*Provided text*
When Vivian asked if she could move up front, he told her he couldn’t let her, nor could Don Corvan, the stage manager. “We have no say in this.”

Vivian and I sat and talked for quite a long time. She told me many things about how she had come to be able to be at the studio and more. She said that when she met Julie at the first show and asked her if she could come to all the shows, Julie had told her there was nothing she could do to help with that. Meanwhile, she said, every week Julie had sent her hairdresser, Lorraine, out to see if Vivian was there. Lorraine hadn’t seen her that night, but later in the evening, Vivian saw her sitting in the audience talking to Sharri. She had walked by and said “hello,” but Lorraine had not responded. That did not sound good.

For a while, we watched Rich Little as W.C. Fields acting with Angela Lansbury as Mae West. Angela was excellent as Mae West.
When they were getting ready to tape the last scene, I left Vivian and went down to the fourth row with Elizabeth. We had seen Julie come out dressed in a white sailor suit and a little hat.
“There she is!” said Vivian.
“Who?” I asked. That set us off into a fit of giggles, the way we’d done in happier days.

Angela Lansbury, Steve Lawrence
and Julie Andrews on the "ship"
 The last scene to be taped that night had the small portion of what looked like a ship that rocked side to side. Steve Lawrence was the captain and Angela and Julie were the shipmates. They all sang “I am the captain of the ship…” from HMS Pinafore. After they had gone over it or done one take, Julie asked the director,

“Wait! Aren’t you going to get Angela and I in the picture? We’ve got some awfully good stuff going on between us.”

I am not sure if she’d watched the take or why she thought the director was not getting them in the picture. In my diary, I noted,

“That’s what I don’t like about cameras and television. The director has to decide what to include and what is most important. The rest is cut out, sometimes some very interesting things that you see on stage are left out.”

 Earlier, Steve had been goofing off, ad-libbing lines and making Julie crack up. At one point, the executive producer, Nick Vanoff, acted very angry about it.

“Come on now, Steve. We want to finish up!”

He seemed so angry, Steve apologized. Then, Nick just laughed.

“Come on, doesn’t everyone want to go home early “in five?”

Meanwhile Julie was talking to someone and she just continued talking.

“I guess she doesn’t want to go home,” someone else said.

When they got back on the boat, they rocked it side to side, like they were on a rough sea, until finally Steve, who was supposed to be sea sick, jumped off the boat onto a mattress.

Now came the last part of the scene. Julie and Angela were going to get drenched with a huge bucket of water coming over the deck. The director gave instructions:

“Look to the left, then to right, then forward and you’ll get it.”

“This is just a rehearsal isn’t it?” asked Julie.

“Yes,” said the director.

*Your tasks*
1. In the account of the studio taping, list each named person whose job is stated, and give that job.
2. Retype the records word for word, from their first line through the line that contains "tap(969, 55)" with both of those lines included.

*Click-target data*
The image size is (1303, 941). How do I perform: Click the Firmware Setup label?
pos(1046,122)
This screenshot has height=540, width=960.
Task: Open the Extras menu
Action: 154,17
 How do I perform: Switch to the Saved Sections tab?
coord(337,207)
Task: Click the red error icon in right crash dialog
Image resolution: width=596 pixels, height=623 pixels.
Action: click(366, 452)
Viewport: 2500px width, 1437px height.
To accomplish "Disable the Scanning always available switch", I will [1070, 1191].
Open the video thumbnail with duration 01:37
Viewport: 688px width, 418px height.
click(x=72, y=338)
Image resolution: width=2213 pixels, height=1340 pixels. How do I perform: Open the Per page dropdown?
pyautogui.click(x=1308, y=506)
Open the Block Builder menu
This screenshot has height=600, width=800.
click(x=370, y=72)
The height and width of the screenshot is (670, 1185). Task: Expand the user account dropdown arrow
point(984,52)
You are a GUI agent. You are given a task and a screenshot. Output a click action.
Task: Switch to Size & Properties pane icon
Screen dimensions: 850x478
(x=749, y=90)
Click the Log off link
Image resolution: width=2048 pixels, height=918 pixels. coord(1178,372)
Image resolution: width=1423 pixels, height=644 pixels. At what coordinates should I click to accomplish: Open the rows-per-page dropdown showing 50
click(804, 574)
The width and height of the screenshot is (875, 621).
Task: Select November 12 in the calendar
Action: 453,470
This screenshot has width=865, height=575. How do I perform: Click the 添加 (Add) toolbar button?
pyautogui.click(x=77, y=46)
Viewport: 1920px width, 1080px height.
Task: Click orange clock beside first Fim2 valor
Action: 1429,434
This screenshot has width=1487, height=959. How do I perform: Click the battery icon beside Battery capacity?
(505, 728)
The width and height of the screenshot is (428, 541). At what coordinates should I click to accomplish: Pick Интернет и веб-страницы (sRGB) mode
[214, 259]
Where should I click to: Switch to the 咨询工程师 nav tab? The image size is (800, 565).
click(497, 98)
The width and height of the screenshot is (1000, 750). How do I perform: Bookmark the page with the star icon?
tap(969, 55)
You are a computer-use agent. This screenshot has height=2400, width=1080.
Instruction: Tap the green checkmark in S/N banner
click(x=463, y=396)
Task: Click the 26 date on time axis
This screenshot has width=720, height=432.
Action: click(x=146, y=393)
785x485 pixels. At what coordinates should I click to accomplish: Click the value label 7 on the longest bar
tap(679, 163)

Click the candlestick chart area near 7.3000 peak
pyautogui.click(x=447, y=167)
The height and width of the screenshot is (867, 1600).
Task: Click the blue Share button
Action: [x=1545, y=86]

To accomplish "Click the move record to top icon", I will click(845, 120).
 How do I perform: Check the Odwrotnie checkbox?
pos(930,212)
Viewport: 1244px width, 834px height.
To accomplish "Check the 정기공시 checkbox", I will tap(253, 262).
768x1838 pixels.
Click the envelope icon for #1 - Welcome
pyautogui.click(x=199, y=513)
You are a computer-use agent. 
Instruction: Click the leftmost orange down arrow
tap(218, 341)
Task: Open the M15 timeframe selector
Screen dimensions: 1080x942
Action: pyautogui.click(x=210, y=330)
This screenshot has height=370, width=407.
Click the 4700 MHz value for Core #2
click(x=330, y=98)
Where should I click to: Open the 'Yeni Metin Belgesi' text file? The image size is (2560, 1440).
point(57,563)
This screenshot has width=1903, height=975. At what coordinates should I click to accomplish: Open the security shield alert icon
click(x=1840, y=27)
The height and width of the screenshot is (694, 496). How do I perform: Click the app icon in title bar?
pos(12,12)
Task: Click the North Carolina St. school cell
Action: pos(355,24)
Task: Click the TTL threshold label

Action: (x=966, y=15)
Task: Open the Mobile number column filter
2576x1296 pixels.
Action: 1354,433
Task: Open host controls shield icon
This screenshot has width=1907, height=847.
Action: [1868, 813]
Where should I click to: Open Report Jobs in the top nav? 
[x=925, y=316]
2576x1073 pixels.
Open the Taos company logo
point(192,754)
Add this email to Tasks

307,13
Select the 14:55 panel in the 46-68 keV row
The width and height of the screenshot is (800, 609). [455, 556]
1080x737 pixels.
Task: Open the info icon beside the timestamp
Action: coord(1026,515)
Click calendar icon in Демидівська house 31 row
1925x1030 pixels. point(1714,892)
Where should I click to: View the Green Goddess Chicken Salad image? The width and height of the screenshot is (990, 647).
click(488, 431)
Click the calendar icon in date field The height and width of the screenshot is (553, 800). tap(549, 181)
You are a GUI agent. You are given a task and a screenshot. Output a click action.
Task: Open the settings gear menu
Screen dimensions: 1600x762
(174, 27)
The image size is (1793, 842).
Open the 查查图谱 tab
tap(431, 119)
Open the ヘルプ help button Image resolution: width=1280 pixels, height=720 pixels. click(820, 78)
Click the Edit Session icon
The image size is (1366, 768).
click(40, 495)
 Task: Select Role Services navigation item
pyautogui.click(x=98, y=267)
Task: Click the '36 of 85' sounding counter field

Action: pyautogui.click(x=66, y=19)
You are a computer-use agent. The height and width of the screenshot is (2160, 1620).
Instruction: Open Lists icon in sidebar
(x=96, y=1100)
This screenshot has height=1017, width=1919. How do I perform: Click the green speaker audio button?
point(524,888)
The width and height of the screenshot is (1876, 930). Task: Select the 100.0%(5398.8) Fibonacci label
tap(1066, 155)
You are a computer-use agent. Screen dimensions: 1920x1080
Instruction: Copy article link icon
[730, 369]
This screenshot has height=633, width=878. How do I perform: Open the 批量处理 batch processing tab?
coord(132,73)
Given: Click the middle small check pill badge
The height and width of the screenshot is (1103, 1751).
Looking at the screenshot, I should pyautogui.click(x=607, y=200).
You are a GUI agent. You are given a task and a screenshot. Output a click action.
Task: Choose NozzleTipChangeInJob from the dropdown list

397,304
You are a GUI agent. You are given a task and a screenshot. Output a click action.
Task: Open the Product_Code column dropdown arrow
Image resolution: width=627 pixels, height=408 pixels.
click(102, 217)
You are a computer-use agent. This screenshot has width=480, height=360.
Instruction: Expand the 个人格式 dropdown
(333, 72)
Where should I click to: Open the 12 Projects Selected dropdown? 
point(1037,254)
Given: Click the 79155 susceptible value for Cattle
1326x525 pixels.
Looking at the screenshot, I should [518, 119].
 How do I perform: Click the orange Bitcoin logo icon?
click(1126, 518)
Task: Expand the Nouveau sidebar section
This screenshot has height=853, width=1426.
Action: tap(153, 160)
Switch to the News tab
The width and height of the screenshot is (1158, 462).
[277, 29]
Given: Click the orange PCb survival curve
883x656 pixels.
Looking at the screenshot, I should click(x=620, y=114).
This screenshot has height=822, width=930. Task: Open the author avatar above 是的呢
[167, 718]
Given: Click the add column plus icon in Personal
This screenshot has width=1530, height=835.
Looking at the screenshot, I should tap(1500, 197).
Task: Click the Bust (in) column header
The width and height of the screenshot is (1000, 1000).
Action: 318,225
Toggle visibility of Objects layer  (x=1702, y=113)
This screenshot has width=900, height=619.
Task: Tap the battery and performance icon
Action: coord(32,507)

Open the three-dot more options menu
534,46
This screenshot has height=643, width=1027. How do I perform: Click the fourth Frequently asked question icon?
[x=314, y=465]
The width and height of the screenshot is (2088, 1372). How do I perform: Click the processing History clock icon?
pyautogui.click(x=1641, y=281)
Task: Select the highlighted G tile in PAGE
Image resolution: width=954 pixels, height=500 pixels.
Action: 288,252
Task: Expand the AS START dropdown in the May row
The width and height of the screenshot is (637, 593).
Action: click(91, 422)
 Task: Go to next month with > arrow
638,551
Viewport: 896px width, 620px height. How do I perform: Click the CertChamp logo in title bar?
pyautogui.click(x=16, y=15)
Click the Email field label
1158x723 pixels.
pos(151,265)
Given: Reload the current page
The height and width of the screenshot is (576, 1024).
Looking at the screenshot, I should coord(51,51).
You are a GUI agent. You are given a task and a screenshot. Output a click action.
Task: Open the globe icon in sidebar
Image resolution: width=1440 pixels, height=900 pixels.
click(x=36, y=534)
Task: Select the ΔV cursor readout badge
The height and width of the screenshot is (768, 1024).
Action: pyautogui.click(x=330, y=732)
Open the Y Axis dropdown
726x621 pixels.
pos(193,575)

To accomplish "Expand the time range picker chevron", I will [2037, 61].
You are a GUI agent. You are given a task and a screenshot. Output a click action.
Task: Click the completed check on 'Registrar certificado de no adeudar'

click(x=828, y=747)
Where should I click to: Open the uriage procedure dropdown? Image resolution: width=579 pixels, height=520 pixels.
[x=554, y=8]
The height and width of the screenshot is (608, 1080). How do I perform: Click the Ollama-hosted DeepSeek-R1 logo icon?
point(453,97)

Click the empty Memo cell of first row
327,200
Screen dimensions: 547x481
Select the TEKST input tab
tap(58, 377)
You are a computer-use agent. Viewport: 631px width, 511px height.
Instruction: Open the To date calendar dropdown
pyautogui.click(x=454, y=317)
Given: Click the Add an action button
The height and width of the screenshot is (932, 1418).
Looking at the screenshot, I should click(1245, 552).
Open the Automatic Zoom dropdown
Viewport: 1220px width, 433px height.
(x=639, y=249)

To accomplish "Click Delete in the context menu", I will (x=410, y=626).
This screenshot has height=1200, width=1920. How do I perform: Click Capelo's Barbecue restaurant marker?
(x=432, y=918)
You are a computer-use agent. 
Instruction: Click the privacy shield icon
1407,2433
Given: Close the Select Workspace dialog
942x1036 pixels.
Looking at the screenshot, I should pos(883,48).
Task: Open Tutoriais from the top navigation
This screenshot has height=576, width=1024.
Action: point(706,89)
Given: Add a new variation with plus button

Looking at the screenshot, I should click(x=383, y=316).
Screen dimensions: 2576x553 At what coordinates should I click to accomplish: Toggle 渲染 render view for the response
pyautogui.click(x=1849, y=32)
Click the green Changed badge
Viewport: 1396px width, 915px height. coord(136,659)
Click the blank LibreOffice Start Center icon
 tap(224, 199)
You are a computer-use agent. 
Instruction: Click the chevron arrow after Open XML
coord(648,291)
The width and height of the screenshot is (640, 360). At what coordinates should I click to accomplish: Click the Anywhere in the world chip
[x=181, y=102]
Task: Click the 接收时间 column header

*Solution set*
1.
- Don Corvan: stage manager
- Lorraine: Julie's hairdresser
- Nick Vanoff: executive producer

2.
The image size is (1303, 941). How do I perform: Click the Firmware Setup label?
pos(1046,122)
This screenshot has height=540, width=960.
Task: Open the Extras menu
Action: 154,17
 How do I perform: Switch to the Saved Sections tab?
coord(337,207)
Task: Click the red error icon in right crash dialog
Image resolution: width=596 pixels, height=623 pixels.
Action: click(366, 452)
Viewport: 2500px width, 1437px height.
To accomplish "Disable the Scanning always available switch", I will [1070, 1191].
Open the video thumbnail with duration 01:37
Viewport: 688px width, 418px height.
click(x=72, y=338)
Image resolution: width=2213 pixels, height=1340 pixels. How do I perform: Open the Per page dropdown?
pyautogui.click(x=1308, y=506)
Open the Block Builder menu
This screenshot has height=600, width=800.
click(x=370, y=72)
The height and width of the screenshot is (670, 1185). Task: Expand the user account dropdown arrow
point(984,52)
You are a GUI agent. You are given a task and a screenshot. Output a click action.
Task: Switch to Size & Properties pane icon
Screen dimensions: 850x478
(x=749, y=90)
Click the Log off link
Image resolution: width=2048 pixels, height=918 pixels. coord(1178,372)
Image resolution: width=1423 pixels, height=644 pixels. At what coordinates should I click to accomplish: Open the rows-per-page dropdown showing 50
click(804, 574)
The width and height of the screenshot is (875, 621).
Task: Select November 12 in the calendar
Action: 453,470
This screenshot has width=865, height=575. How do I perform: Click the 添加 (Add) toolbar button?
pyautogui.click(x=77, y=46)
Viewport: 1920px width, 1080px height.
Task: Click orange clock beside first Fim2 valor
Action: 1429,434
This screenshot has width=1487, height=959. How do I perform: Click the battery icon beside Battery capacity?
(505, 728)
The width and height of the screenshot is (428, 541). At what coordinates should I click to accomplish: Pick Интернет и веб-страницы (sRGB) mode
[214, 259]
Where should I click to: Switch to the 咨询工程师 nav tab? The image size is (800, 565).
click(497, 98)
The width and height of the screenshot is (1000, 750). How do I perform: Bookmark the page with the star icon?
tap(969, 55)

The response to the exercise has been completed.